X-PSI has been used in several Pulse Profile Modeling analysis papers using NICER data of rotation-powered millisecond pulsars. These are typically published with a Zenodo repository containing data, model files, X-PSI scripts, samples and post-processing notebooks to enable full reproduction and independent analysis.

Vinciguerra et al. 2024 (ApJ, 961,62) An Updated Mass-Radius Analysis of the 2017-2018 NICER Data Set of PSR J0030+0451. See also the associated Zenodo repository.

Vinciguerra et al. 2023 (ApJ, 959, 55) X-PSI Parameter Recovery for Temperature Map Configurations Inspired by PSR J0030+0451. See also the associated Zenodo repository.

Salmi et al. 2023 (ApJ, 956, 138) Atmospheric Effects on Neutron Star Parameter Constraints with NICER. See also the associated Zenodo repository.

Salmi et al. 2022 (ApJ, 941, 150) The Radius of PSR J0740+6620 from NICER with NICER Background Estimates. See also the associated Zenodo repository.

Riley et al. 2021 (ApJL, 918, L27) A NICER View of the Massive Pulsar PSR J0740+6620 Informed by Radio Timing and XMM-Newton Spectroscopy. See also the associated Zenodo repository.

Bogdanov et al. 2021 (ApJL, 914, L15) Constraining the Neutron Star Mass-Radius Relation and Dense Matter Equation of State with NICER. III. Model Description and Verification of Parameter Estimation Codes.

Bogdanov et al. 2019 (ApJL, 887, L26) Constraining the Neutron Star Mass-Radius Relation and Dense Matter Equation of State with NICER. III. Model Description and Verification of Parameter Estimation Codes.

Bilous et al. 2019 (ApJL, 887, L23) A NICER View of PSR J0030+0451: Evidence for a Global-scale Multipolar Magnetic Field.

Riley et al. 2019 (ApJL, 887, L21) A NICER View of PSR J0030+0451: Millisecond Pulsar Parameter Estimation. See also the associated Zenodo repository.

Other papers

Kini et al. 2024 (MNRAS, 527, 8118) Pulse profile modelling of thermonuclear burst oscillations - II. Handling variability. See also the associated Zenodo repository.

Kini et al. 2023 (MNRAS, 522, 3389) Pulse profile modelling of thermonuclear burst oscillations - I. The effect of neglecting variability. See also the associated Zenodo repository.

Settings

Below we give details of some settings for the Riley et al. 2019 paper. For later papers some changes were made - see papers for details.

Resource consumption: The calculations reported were performed on the Dutch national supercomputer Cartesius, mostly on the Broadwell nodes (i.e., using CPUs only, usually Broadwell architecture). A number of models were applied, with increasing complexity. Typically, ~1000+ cores were used for posterior sampling, when the parallelisation is weighted by time consumed. In total, the sampling problems in R19 required ~450,000 core hours.

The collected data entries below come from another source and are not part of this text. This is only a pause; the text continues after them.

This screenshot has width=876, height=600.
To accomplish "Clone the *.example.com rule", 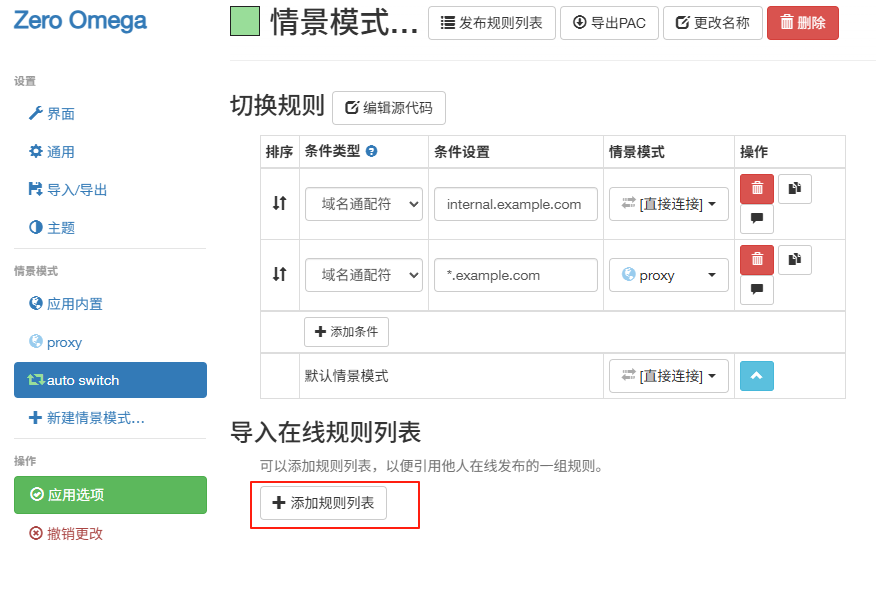I will click(x=794, y=260).
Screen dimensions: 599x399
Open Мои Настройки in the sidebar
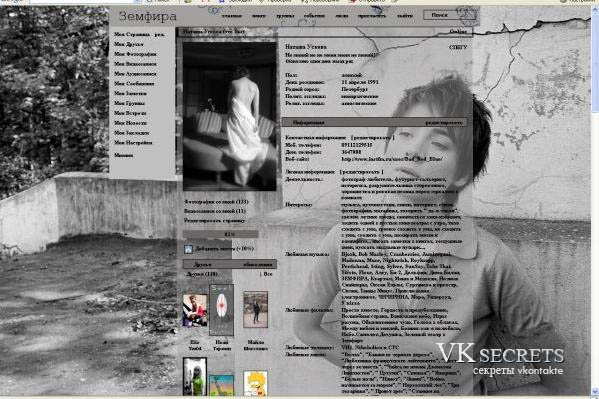[133, 143]

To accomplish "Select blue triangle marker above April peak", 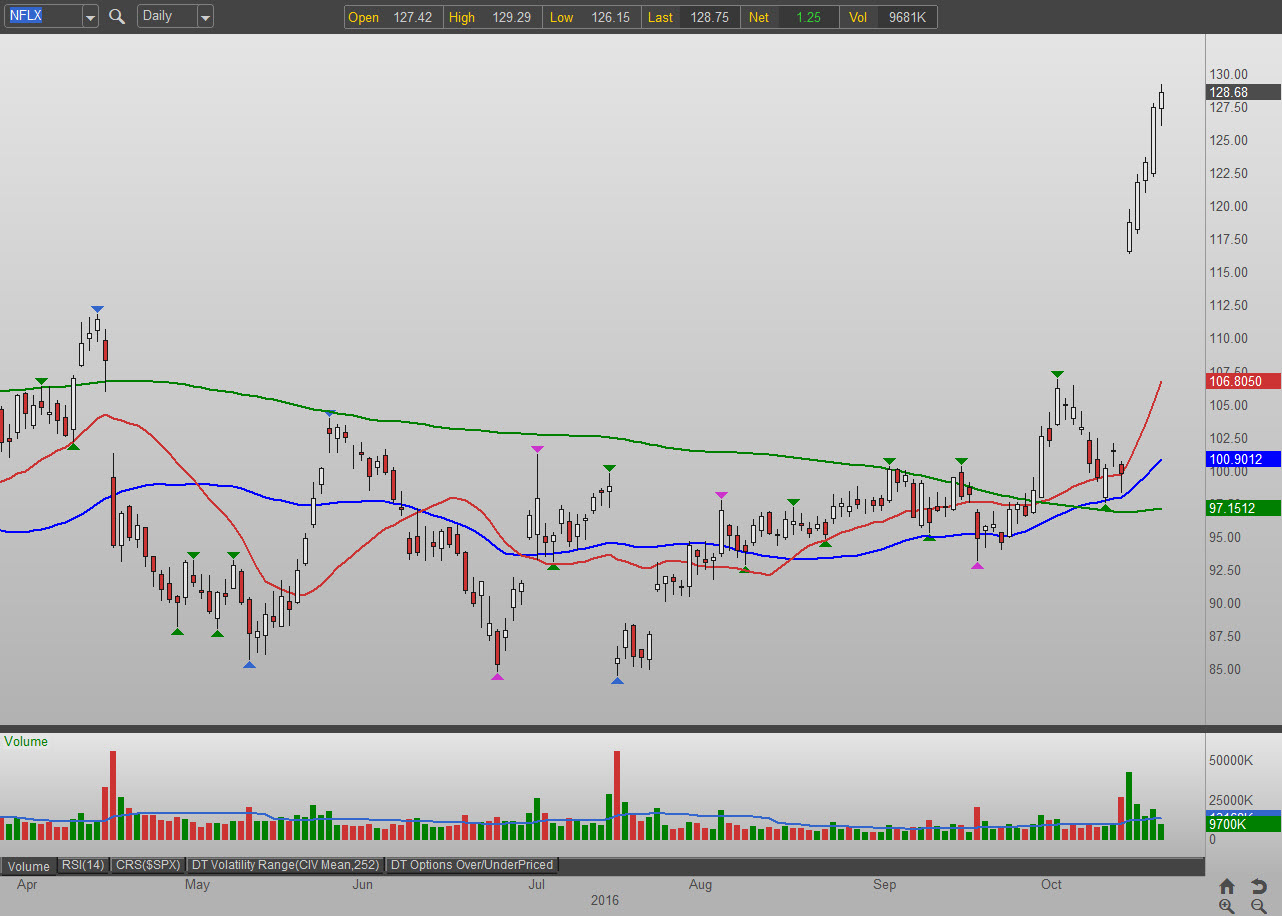I will (x=97, y=310).
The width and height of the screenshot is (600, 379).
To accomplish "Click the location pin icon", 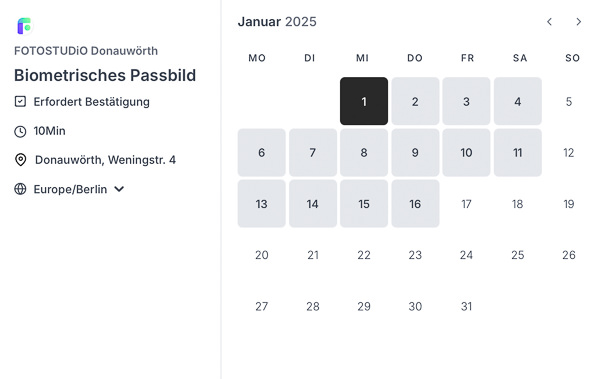I will (20, 160).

Likelihood function settings: On compute nodes, the likelihood function evaluation times ranged from ~1 to ~3 seconds (single-threaded), depending on the model and point in parameter space.[1] The parallelisation was purely via MPI, with all but one process receiving likelihood function evaluation requests.

Resolution settings: Number of surface cells/elements per hot (closed) region:[2] 24x24; Number of phases (linearly spaced) = 100; Number of energies (logarithmically spaced) = 175; Number of rays (per parallel; linear in cosine of ray angle alpha):[3] 200

Interpolation settings: Steffen splines (GSL) were used everywhere apart from for the atmosphere, and for the atmosphere cubic polynomial interpolants were used in four dimensions.

Compilation: Intel compiler collection,[4] with the CORE-AVX2 instruction set, for X-PSI and dependencies (apart from numpy, which was centrally installed).